Blessings and grace to all of those who've hung on just another day for the sake of their family and loved ones.

Thistle
02-17-2010, 11:37 PM
You have my sympathy. The hard part is, its not our place to understand. If he survives, all you can do is hold his hand and be there for him. If he does not, the best you can do is the same. What a hard, hard thing he must be going through, and such a hard, hard thing for those who care for him. Stay strong.

Isabelle Warwicke
02-18-2010, 01:59 AM
If I hadn't responded to a similar email that my brother sent out, he would be dead now. I think I made the right choice. I know I made the right choice.

I'm sorry for your friends pain and hope he finds peace.

Annabella St. Clair
02-18-2010, 10:11 PM
The bosses did the right thing. I'm a mandatory reporter for child abuse and neglect but I've had to call the local police when a father of some of my case kids threatened to "end it all". Yes, he has cancer and I feel for him but sending out that email and the level of pain he's in, would make anyone react to calling for help. Pain can make people not be in their right minds.

Taffy Saltwater
02-19-2010, 10:12 AM
As a survivor of metastasized - to pelvis & lower spine - cancer, I can only tell you that I am truly sorry that he is suffering. Only someone who's been in that kind of pain knows what it does to you. I used to pray when I woke up to just let me die. There are a lot worse things than death.

I understand why your bosses reacted like they did. I also understand that he is in the pain place and death will be a sweet release. Is he in hospice care? Maybe he can be sedated until he passes. Perhaps his final care assistant can counsel him.

Again, I am so sorry that he is in pain. God be with you all.

Ravin' Raven
02-19-2010, 06:54 PM
I agree that your bosses probably did what they did because they thought it was their morale and probably legal responsibilities.

But I will whole heartedly until the day I die affirm anyone's right to end their own life with dignity and I think it is a crying shame that this country does not support sound medical care in this arena.

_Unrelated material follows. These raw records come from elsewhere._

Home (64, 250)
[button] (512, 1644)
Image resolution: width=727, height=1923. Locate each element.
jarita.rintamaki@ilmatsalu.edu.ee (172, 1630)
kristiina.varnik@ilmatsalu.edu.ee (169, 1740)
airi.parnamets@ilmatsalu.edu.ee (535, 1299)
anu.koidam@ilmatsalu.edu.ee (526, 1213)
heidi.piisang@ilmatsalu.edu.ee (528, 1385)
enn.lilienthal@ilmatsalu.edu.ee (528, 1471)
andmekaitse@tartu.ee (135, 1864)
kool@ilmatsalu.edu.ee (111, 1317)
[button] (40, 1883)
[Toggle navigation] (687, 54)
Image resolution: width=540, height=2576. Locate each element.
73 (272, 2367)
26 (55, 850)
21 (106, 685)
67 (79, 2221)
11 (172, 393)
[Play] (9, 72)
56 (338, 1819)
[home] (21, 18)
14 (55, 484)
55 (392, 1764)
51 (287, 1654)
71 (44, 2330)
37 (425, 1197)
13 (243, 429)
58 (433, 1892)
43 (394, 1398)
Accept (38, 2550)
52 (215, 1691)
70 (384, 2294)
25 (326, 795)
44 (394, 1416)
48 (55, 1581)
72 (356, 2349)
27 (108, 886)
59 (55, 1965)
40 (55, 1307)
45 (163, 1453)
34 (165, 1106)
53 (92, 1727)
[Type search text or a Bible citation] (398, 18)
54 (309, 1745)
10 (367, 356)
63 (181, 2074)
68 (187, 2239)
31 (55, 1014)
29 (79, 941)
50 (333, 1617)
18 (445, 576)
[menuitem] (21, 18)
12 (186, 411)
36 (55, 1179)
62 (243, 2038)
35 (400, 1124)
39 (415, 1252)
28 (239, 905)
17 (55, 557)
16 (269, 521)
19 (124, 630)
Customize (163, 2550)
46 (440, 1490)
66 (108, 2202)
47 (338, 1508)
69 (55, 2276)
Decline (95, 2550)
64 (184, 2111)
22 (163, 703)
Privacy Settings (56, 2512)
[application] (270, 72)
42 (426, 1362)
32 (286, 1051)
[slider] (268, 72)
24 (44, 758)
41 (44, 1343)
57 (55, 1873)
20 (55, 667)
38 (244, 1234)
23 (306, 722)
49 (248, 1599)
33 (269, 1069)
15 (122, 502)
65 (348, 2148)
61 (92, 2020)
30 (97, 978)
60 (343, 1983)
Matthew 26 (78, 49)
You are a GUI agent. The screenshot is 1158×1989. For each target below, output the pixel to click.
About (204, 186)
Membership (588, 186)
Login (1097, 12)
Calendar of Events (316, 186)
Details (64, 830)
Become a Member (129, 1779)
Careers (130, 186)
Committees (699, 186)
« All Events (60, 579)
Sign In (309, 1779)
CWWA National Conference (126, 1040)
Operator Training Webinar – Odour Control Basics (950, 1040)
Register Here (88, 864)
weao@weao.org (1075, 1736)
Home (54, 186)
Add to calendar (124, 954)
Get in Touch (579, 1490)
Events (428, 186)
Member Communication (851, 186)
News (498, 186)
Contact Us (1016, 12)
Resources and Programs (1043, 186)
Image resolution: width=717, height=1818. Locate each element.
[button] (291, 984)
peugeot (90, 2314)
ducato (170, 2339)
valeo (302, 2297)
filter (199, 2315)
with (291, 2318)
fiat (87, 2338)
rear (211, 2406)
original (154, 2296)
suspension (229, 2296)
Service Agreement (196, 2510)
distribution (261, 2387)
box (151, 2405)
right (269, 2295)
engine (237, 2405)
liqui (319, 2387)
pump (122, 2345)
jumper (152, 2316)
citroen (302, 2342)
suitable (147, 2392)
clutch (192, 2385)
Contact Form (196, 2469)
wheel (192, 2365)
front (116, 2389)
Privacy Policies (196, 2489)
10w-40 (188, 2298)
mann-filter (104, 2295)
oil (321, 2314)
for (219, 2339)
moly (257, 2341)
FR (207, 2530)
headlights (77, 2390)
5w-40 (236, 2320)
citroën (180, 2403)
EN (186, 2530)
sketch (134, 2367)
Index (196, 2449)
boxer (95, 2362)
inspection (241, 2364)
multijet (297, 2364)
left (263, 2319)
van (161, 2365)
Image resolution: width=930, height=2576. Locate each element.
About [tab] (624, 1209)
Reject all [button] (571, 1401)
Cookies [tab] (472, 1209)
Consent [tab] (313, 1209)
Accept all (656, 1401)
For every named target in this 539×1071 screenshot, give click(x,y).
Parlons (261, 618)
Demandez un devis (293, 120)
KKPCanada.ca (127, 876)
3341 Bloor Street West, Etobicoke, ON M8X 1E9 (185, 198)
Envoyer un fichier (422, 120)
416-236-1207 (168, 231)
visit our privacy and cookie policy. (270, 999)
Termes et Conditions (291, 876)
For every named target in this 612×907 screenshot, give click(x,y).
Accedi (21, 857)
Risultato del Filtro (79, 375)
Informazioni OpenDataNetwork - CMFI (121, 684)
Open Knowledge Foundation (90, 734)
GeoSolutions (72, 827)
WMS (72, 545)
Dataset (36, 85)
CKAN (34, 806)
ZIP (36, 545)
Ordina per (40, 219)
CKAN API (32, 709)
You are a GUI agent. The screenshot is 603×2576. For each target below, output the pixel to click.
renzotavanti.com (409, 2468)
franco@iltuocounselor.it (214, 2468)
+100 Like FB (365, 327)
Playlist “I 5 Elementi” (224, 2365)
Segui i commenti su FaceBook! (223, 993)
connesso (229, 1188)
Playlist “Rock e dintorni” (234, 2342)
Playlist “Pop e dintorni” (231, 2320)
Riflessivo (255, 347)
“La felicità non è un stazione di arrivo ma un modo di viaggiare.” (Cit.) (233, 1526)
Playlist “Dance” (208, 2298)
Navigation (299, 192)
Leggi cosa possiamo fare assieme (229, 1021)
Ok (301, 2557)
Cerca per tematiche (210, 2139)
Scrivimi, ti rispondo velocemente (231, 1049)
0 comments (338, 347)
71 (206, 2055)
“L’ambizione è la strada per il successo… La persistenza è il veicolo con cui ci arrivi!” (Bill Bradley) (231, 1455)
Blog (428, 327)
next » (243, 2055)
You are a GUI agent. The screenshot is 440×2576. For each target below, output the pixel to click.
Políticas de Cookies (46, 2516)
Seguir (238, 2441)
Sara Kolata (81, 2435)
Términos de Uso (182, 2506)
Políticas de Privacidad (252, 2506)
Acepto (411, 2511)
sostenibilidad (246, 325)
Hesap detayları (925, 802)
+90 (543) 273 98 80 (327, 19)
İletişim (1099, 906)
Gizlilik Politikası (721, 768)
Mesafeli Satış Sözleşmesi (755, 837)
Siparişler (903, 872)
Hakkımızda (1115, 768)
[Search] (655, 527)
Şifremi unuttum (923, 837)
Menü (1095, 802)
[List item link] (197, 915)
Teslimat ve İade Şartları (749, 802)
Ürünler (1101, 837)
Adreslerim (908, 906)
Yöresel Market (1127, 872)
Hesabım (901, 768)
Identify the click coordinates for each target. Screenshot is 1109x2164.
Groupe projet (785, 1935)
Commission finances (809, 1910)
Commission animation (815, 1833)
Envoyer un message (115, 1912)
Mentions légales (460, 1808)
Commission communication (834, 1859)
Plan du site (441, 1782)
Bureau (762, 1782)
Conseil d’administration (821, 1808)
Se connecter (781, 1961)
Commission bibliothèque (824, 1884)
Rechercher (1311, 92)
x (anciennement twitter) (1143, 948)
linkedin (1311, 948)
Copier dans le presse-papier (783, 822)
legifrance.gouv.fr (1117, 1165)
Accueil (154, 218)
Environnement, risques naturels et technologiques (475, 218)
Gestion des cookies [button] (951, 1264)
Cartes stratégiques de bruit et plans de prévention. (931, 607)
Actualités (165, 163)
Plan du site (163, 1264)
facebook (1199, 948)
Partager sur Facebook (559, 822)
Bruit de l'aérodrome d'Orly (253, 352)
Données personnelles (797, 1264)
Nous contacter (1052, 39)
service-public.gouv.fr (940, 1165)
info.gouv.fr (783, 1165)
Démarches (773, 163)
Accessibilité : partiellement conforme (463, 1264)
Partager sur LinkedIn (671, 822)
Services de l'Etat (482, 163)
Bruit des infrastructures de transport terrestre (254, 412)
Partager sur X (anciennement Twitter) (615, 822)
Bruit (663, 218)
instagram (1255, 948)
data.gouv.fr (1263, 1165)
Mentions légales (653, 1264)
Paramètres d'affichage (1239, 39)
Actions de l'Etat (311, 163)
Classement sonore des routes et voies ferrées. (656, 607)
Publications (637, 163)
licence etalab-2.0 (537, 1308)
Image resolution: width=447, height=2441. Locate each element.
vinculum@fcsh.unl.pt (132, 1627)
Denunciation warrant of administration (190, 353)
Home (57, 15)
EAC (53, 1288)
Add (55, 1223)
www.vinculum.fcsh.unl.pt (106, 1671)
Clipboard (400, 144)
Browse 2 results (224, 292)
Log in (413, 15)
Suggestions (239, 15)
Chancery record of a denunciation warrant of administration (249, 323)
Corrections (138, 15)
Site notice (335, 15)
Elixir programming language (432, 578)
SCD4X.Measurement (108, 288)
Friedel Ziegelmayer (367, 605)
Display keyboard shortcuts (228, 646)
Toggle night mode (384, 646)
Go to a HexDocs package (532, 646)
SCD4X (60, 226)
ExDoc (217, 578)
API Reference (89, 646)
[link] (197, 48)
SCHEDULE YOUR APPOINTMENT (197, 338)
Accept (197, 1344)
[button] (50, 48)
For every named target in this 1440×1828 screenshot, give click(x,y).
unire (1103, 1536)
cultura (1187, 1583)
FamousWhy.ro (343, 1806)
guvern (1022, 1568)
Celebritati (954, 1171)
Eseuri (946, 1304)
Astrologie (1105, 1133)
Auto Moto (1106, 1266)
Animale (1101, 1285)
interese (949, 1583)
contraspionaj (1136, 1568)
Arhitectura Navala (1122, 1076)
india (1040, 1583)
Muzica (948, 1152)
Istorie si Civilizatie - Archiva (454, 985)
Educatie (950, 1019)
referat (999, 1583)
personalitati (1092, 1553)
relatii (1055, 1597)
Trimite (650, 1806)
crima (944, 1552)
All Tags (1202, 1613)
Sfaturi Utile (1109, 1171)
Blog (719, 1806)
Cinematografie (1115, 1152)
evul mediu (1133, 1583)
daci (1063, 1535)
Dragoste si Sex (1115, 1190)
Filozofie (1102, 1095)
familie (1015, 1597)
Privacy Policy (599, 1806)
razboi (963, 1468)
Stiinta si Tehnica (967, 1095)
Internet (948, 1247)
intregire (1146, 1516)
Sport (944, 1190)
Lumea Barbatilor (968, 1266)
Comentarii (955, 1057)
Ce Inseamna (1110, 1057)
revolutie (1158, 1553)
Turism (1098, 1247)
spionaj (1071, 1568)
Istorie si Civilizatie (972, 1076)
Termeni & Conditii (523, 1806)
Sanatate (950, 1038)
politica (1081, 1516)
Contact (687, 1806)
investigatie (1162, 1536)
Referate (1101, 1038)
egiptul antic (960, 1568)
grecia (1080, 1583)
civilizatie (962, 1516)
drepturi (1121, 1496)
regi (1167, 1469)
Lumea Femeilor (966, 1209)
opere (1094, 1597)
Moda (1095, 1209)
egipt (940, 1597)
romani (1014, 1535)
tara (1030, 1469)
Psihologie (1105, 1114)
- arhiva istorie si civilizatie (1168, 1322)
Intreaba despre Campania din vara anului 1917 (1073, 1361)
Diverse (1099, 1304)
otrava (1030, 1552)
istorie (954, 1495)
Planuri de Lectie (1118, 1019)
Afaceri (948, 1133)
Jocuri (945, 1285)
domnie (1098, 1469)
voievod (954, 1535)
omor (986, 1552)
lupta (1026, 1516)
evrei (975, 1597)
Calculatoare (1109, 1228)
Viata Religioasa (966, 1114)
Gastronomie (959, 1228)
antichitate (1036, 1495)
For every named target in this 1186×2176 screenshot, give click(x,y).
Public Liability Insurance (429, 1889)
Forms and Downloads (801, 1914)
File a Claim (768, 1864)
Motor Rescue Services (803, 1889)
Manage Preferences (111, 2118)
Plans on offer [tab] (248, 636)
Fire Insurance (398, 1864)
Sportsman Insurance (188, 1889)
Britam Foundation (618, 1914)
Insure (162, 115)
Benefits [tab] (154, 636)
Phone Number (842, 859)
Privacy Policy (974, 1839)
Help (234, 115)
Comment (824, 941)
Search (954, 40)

He shouldn't have been HAVING to try to do this himself. Hell I can put my dog out of her misery but a human about whom I care can't have the same dignity?

Annabella St. Clair
02-20-2010, 11:14 PM
The thing about his email/letter is that it puts other people into his choice. Fine, make a choice, but don't involve others into it where they have to make a moral or ethical choice for the person. Do what you have to do but don't involve others.